THE TASK: The answer must be every record below, repeated exactly.

-------- RECORDS FOR THIS EXERCISE --------

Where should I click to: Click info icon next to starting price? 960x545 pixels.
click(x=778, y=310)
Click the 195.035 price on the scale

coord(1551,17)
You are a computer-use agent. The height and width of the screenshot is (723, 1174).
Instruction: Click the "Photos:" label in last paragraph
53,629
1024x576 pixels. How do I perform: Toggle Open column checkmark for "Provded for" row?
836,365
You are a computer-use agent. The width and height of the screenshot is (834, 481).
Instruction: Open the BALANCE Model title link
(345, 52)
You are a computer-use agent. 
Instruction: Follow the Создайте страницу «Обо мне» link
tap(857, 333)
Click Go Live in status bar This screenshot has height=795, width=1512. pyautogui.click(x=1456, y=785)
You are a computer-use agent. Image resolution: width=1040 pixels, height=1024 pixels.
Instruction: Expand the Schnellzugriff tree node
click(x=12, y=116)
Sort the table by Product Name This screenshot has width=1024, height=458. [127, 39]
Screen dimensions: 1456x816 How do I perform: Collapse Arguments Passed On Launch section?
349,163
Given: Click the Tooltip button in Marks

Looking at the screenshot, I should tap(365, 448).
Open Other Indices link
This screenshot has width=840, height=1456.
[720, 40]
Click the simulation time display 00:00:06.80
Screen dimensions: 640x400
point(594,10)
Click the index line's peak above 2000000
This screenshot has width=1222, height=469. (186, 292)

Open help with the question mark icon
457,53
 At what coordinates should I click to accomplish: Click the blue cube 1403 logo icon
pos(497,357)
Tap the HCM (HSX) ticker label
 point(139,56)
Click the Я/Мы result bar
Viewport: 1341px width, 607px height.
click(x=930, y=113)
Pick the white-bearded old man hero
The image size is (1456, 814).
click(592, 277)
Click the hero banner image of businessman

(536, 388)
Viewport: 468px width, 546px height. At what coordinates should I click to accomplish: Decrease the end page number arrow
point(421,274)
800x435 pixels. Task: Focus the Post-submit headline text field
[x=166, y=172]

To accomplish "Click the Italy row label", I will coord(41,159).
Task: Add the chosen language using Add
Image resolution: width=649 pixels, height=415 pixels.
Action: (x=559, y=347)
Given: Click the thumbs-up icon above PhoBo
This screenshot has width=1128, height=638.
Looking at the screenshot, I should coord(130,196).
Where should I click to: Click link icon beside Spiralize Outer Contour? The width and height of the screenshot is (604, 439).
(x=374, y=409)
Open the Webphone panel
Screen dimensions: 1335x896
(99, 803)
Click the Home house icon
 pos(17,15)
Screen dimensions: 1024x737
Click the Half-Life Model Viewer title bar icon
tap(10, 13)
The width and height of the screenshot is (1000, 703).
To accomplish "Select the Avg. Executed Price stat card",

--------

RESPONSE TO THIS TASK:
Where should I click to: Click info icon next to starting price? 960x545 pixels.
click(x=778, y=310)
Click the 195.035 price on the scale

coord(1551,17)
You are a computer-use agent. The height and width of the screenshot is (723, 1174).
Instruction: Click the "Photos:" label in last paragraph
53,629
1024x576 pixels. How do I perform: Toggle Open column checkmark for "Provded for" row?
836,365
You are a computer-use agent. The width and height of the screenshot is (834, 481).
Instruction: Open the BALANCE Model title link
(345, 52)
You are a computer-use agent. 
Instruction: Follow the Создайте страницу «Обо мне» link
tap(857, 333)
Click Go Live in status bar This screenshot has height=795, width=1512. pyautogui.click(x=1456, y=785)
You are a computer-use agent. Image resolution: width=1040 pixels, height=1024 pixels.
Instruction: Expand the Schnellzugriff tree node
click(x=12, y=116)
Sort the table by Product Name This screenshot has width=1024, height=458. [127, 39]
Screen dimensions: 1456x816 How do I perform: Collapse Arguments Passed On Launch section?
349,163
Given: Click the Tooltip button in Marks

Looking at the screenshot, I should tap(365, 448).
Open Other Indices link
This screenshot has width=840, height=1456.
[720, 40]
Click the simulation time display 00:00:06.80
Screen dimensions: 640x400
point(594,10)
Click the index line's peak above 2000000
This screenshot has width=1222, height=469. (186, 292)

Open help with the question mark icon
457,53
 At what coordinates should I click to accomplish: Click the blue cube 1403 logo icon
pos(497,357)
Tap the HCM (HSX) ticker label
 point(139,56)
Click the Я/Мы result bar
Viewport: 1341px width, 607px height.
click(x=930, y=113)
Pick the white-bearded old man hero
The image size is (1456, 814).
click(592, 277)
Click the hero banner image of businessman

(536, 388)
Viewport: 468px width, 546px height. At what coordinates should I click to accomplish: Decrease the end page number arrow
point(421,274)
800x435 pixels. Task: Focus the Post-submit headline text field
[x=166, y=172]

To accomplish "Click the Italy row label", I will coord(41,159).
Task: Add the chosen language using Add
Image resolution: width=649 pixels, height=415 pixels.
Action: (x=559, y=347)
Given: Click the thumbs-up icon above PhoBo
This screenshot has width=1128, height=638.
Looking at the screenshot, I should coord(130,196).
Where should I click to: Click link icon beside Spiralize Outer Contour? The width and height of the screenshot is (604, 439).
(x=374, y=409)
Open the Webphone panel
Screen dimensions: 1335x896
(99, 803)
Click the Home house icon
 pos(17,15)
Screen dimensions: 1024x737
Click the Half-Life Model Viewer title bar icon
tap(10, 13)
The width and height of the screenshot is (1000, 703).
To accomplish "Select the Avg. Executed Price stat card",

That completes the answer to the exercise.